2009 HSV Clubsport R8 review

The big-selling Clubby has grown in size, power and poise. But is it really better?


HSV smacked the ball right into the back of the net when it launched the Clubsport in 1990.

Dreamed up by former Brock insider (and Bathurst winner) John Harvey, the idea of an HSV you could drive to work through the week and then hammer around a racetrack on weekends was nothing short of inspired.

Based on the then-current VN Commodore, that first 180kW 5.0-litre Clubby was a bit raw boned and stripped out, though surely that was the point. But as the years moved on the Clubsport has gained equipment and luxury as HSV tuned the concept to match up with customer demand.

This brings us to the VX Clubsport R8 you see here which, by the time the Series II had rolled into showrooms in 2001, had become HSV’s biggest-selling model, and quite a resolved piece of equipment.

So how does it stack up against the latest and greatest? Can an eight-year-old Clubby still bring on the jollies in the face of HSV’s current VE-based E2 model, what with the latter’s 317kW and 20-inch wheels and tyres?

There’s only one way to find out, really. On the way to meet the owner of the ‘old’ car, there’s time to sample exactly what the latest Clubsport has to offer. Plenty, in a nutshell, with 6.2 litres, a six-speed manual ’box and tons of grip at either end.

Parking it next to the VX, it is instantly obvious that the new car is physically much bigger, with a higher bonnet line and deeper sides.

There’s also a lot more standard equipment, and the safety angle is covered off more completely in 2009 with head airbags and stability control joining the front and side-front bags of the older car.

In accommodation terms, there are plenty of differences but, surprisingly, it’s the VX that has the superior front pews.

There’s nothing actually wrong with the VE’s chairs, but the VX’s are a snugger fit and seem to grab you more securely. We’d choose the older car’s tiller, too, with its slightly thinner rim giving a bit more purchase.

There’s no getting around the fact, however, that the VX’s interior is a bit dated, most noticeably in terms of its gauges and dashboard layout. Then again, its quality is no worse than the E2’s.

Practicality comes in two forms in Clubsports, and it’s a bit of a split decision for us. On the one hand you have the VX, which misses out on even one single cup-holder, but on the other, the VE’s too-fat A-pillar makes forward vision in traffic less than ideal. Trust us, that super-sized pillar can hide even a big motorcycle.

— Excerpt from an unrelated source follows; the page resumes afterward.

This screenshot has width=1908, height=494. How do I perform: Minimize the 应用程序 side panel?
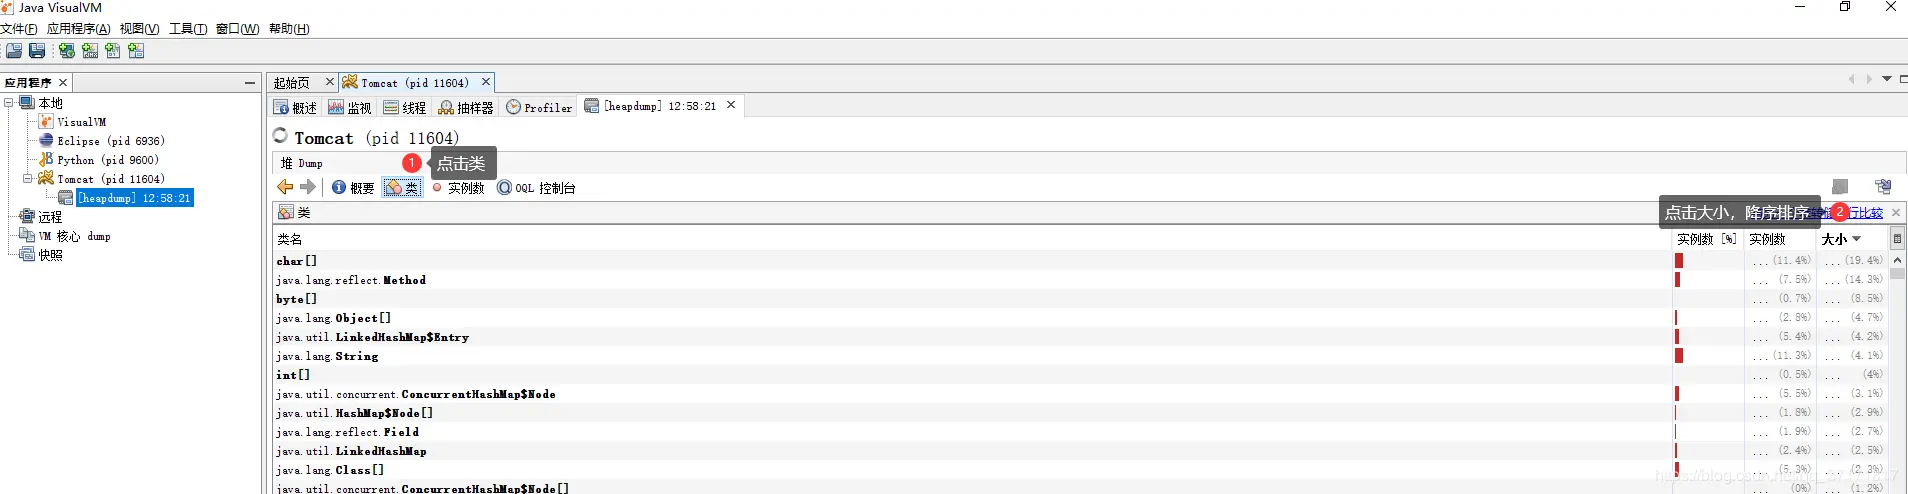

You’d be worried if there wasn’t a huge difference in the way these cars drive, but the differences that exist are pretty easy to identify. Progress has been made in some areas but, strangely, not in some others. We’d put the gearshift into that latter category because the VE’s shift is really of no greater quality than the VX’s.

Both six-speeders are heavy and slow and only the high take-up point on the VX’s clutch (probably due to a bit of general wear) makes the early car any harder to launch. That said, there is a lot more noise from the gearshift in the VX and loads more driveline shunt at low speeds in low gears. Again, though, give the VE a few years and the same number of kays on board and it might be a more even match.

HSV VY Clubsport thrashed by Mark Skaife
What the VE won’t lose over the years, though, is a much more communicative front end. There’s a fundamental difference in the way each car corners, too. While the VX tends to use its outside front tyre pretty heavily, there seems to be better weight transfer in the VE to the point where it can squat a bit in the rear and take some load off the front axle when exiting a corner.

The other defining difference is under the bonnet where the extra half a litre of displacement really shows up. It has taken until now to achieve it, but the E2 Clubsport has a sixth gear that is actually useable in the real world of headwinds and hills.

And where the later car is cracking on in top gear, the VX needs a shift back to fifth to produce anything like the same degree of flexibility.

Surprisingly, though, when the VX is wound up beyond about 4000rpm, there’s not as much difference in thrust as you might imagine. Some of that is down to the VX’s lower kerb mass (1706kg v 1809kg) but, equally, there’s no denying every one of the VX’s 255kW are ready for the call.

So where does that leave us? Sure, the new car has a better front end, better accommodation and more real-world performance, but the old ’un is hardly slow and will still float your boat if you like this formula of car.

In most regards you can see development, although whether it’s a full decade’s worth is debatable. And in other regards (particularly seeing out of), the older car actually lands a few punches. Plus, in that dark green, I reckon the cleaner, less-fussy early car is actually the looker of the two.